What developments are in the pipeline?
We are investing in new programs for LBC Sat. On top of Star Academy, we have 11 new shows, such as Top Chef, a high-quality production that we shot in the Atlantis hotel, Dubai, and Celebrity Do It. We believe in investment, and in high quality on the production side.
As RMS, we are looking for more media to represent – we have no outside clients for the time being – but our priority remains to better establish our existing media. Our objective is to make sure that Rotana, LBC Sat and Fox are among the region’s top 10 TV stations. So far, three are part of that list; we expect to have four stations in the top 10 within the next two years. We may also launch a new TV station in Egypt. There are 80 million people in that country; marketing is improving every year there and the infrastructure is available. But investing in Egypt is not easy.
What about the upcoming television news station Rotana wants to launch?
It is supposed to be launched around October 2011, maybe from the UAE, Saudi Arabia, or Qatar. This decision hasn’t been made yet. We are looking, in terms of criteria, for a profit center, facilities and freedom. Our main market will be Saudi Arabia and, for the first phase, we’ll broadcast only in Arabic.
What will it be called?
We haven’t taken a final decision on the name yet.
With competition including Al Arabiya and Al Jazeera, this specific segment – television news – seems cluttered. Why launch another news station?
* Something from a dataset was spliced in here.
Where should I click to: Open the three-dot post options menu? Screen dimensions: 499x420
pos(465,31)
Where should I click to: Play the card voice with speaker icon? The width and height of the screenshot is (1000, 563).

We will differentiate ourselves by being more local, by looking at local issues with a positive perspective, which is [Rotana owner Prince Al Waleed Bin Talal’s] way with everything. We won’t go to extremes, but we won’t be in the middle either. We’ll support the culture, but there’s no political agenda behind this station. To be clear: We want to become a major player, and we plan to be profitable.
How do you plan to be profitable? That’s quite rare for a news station.
Business people believe in consultants, so we hired McKinsey and Booz Allen Hamilton. We also requested research from TNS and Ipsos. Our research shows that it is possible to break even in five years. We’ll target the banking sector, real estate and so on, both at a local and at an international level. The station will be fully owned by Prince Al Waleed, and it will have the support of Rotana – of which Al Waleed still owns around 90 percent. We hope that people meters will be launched in KSA by the time the station starts; they have already been approved, and this will help us tremendously.
What investment will be required to launch the station and then to operate it?
We’ll invest $200 million in the station, and our yearly operational costs are estimated at $70 to $80 million.
The fact that another news station, Future News, may soon be shut down doesn’t worry you?
Future News should continue; it belongs to one of the largest groups [the Hariri Group] in the region. Maybe it focused on the wrong places, targeting all Arabs across the region. This leads to a mix of clients, and a lot of clutter. Fox News, by contrast, makes money because it has only one target: the US market. And maybe Future News was not expected to make money; maybe profitability wasn’t its main drive, whereas it is ours.
What is the role of Lebanon in all this?
Lebanon is very important in terms of high-quality production. We have a 150-person team in Lebanon, not to mention the 400-strong staff of LBC Sat and its production company PAC. Lebanon is more of a kitchen than a market.